── Provided information ──

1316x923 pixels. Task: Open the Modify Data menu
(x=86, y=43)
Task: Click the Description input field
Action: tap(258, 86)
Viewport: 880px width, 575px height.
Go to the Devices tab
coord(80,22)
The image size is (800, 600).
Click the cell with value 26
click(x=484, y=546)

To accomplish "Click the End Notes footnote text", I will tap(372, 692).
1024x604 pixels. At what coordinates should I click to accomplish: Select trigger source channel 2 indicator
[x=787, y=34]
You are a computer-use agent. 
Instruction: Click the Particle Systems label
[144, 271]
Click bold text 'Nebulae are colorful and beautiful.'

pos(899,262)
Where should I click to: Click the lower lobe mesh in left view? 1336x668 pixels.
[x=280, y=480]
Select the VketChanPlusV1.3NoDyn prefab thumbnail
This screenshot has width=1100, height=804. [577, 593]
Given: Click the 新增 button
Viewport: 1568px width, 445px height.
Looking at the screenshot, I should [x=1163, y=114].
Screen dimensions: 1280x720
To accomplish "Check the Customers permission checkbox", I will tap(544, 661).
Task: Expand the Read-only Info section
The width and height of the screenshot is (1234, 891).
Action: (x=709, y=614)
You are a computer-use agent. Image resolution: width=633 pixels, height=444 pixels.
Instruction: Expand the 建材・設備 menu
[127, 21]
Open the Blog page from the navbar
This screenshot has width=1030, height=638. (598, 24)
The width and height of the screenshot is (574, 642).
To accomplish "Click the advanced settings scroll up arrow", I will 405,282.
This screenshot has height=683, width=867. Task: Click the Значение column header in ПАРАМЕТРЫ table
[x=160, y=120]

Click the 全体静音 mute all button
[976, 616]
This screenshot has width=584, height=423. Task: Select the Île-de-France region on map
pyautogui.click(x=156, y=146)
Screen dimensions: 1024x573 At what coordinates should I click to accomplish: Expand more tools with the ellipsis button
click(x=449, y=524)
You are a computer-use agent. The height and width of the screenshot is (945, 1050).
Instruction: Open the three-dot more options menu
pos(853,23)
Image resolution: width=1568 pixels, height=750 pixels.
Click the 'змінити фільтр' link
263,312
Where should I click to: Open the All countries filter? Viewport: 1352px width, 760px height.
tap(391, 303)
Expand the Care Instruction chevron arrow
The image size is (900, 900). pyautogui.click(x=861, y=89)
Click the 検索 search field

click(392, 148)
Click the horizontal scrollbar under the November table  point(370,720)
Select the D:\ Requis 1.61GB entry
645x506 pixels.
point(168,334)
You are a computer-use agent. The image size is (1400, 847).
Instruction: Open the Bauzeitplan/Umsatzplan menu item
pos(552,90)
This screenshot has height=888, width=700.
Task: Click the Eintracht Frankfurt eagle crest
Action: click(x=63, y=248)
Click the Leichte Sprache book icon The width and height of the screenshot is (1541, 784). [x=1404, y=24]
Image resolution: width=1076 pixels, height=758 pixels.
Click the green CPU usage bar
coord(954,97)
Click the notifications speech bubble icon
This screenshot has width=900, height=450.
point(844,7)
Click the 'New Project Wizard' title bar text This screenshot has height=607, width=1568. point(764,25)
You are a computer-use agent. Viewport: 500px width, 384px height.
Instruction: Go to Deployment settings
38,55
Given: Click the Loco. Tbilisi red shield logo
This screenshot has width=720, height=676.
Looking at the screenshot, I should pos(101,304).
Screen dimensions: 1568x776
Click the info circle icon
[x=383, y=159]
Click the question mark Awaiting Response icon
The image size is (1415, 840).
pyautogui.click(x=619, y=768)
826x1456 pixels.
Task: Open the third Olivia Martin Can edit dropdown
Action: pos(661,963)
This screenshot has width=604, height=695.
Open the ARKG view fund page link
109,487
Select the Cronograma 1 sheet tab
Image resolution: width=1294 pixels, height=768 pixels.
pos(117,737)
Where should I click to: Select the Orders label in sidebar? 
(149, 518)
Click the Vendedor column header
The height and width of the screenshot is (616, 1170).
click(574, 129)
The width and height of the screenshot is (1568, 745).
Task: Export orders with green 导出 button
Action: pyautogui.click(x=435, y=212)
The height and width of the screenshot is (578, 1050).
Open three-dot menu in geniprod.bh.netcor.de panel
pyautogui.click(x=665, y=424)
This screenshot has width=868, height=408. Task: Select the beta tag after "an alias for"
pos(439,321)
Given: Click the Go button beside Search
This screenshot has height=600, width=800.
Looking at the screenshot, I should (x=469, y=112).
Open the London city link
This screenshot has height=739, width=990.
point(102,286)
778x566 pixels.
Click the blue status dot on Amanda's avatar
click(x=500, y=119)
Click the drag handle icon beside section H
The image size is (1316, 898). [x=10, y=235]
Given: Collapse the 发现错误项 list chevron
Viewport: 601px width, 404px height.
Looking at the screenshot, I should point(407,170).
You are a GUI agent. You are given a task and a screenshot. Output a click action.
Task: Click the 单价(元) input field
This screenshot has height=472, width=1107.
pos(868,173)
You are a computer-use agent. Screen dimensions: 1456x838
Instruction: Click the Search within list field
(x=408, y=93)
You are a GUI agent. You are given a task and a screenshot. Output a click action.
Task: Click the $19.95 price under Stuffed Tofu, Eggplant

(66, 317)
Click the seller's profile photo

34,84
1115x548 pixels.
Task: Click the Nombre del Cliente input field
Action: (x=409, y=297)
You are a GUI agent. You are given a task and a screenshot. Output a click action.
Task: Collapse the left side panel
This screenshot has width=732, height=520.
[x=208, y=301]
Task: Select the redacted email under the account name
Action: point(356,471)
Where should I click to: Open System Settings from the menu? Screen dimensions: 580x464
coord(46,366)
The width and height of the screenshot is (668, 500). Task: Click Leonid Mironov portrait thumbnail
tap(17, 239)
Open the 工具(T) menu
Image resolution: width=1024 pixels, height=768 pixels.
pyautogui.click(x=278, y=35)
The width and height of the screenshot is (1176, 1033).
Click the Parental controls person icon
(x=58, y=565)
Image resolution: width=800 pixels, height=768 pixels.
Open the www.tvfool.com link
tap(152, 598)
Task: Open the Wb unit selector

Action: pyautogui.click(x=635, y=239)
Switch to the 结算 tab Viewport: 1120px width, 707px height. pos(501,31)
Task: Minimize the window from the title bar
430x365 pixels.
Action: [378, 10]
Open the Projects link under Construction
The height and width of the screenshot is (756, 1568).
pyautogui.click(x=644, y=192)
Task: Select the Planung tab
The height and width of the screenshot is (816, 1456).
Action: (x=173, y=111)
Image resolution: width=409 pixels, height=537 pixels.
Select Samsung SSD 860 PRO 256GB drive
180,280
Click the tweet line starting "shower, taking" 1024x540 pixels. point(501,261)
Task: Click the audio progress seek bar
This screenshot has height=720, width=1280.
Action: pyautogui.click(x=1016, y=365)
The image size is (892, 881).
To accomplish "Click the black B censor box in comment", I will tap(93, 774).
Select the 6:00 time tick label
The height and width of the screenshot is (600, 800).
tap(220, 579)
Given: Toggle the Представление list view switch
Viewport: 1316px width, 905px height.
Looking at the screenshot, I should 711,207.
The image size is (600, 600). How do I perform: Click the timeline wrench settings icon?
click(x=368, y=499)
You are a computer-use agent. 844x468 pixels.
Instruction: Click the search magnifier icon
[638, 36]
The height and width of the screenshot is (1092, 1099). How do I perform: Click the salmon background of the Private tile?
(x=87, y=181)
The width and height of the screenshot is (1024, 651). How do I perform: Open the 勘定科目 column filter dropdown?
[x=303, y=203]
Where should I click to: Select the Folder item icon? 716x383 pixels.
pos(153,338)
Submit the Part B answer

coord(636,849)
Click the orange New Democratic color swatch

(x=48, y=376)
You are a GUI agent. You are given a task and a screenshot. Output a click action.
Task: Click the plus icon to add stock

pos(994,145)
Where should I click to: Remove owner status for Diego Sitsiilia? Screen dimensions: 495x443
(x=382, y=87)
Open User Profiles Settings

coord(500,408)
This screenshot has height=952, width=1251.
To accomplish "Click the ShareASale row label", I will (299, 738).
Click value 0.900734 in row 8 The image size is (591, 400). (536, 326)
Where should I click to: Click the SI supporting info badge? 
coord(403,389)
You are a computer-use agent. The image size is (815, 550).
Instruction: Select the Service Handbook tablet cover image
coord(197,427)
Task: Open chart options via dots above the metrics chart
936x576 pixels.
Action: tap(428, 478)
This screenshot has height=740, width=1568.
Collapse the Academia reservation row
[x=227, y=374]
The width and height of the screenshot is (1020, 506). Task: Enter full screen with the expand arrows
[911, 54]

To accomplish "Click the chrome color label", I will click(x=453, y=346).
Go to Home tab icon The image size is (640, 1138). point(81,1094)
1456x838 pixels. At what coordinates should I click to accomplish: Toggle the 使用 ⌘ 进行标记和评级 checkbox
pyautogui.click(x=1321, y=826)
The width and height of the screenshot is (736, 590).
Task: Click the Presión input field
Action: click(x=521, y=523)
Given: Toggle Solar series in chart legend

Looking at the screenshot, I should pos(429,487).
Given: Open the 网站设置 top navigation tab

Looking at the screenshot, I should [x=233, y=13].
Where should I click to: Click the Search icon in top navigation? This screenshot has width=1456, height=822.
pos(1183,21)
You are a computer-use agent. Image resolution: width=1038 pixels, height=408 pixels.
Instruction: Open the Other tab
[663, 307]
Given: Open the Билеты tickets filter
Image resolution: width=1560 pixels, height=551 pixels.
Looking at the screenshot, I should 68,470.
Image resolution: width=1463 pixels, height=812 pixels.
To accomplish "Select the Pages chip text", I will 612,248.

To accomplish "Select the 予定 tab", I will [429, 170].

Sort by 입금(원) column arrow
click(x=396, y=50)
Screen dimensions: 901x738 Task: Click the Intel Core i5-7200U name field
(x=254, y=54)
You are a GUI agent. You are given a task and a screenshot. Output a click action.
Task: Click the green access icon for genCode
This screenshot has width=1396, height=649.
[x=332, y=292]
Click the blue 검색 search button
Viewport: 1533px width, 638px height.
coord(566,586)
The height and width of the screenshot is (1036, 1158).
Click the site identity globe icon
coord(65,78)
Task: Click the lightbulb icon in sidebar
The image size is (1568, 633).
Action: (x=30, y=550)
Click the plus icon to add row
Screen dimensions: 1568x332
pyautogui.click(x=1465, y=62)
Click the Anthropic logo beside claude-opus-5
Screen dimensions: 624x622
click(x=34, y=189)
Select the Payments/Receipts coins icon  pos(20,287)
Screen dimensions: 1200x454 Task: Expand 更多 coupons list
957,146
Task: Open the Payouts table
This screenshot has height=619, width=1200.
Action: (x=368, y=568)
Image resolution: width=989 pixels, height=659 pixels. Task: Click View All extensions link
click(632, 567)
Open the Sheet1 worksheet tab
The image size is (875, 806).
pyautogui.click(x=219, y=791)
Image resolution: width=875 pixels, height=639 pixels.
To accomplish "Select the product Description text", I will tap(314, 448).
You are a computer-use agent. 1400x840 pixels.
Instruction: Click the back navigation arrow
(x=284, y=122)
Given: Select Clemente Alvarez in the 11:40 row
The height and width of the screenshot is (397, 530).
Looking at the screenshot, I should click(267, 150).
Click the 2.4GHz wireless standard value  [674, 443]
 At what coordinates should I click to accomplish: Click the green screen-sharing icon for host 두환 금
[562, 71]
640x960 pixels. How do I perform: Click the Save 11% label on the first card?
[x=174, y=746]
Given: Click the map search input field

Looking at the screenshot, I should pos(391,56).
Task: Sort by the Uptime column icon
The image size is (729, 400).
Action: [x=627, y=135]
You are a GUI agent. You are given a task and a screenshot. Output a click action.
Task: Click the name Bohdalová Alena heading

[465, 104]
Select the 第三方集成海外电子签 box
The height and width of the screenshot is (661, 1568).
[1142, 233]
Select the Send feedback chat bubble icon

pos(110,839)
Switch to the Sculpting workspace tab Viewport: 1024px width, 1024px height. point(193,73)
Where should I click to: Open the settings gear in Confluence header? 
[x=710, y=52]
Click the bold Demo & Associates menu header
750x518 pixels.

───

◆ Task brief: Report how many lines of the records above contain the word "computer", and give only that number.

◆ Result of this exercise: 10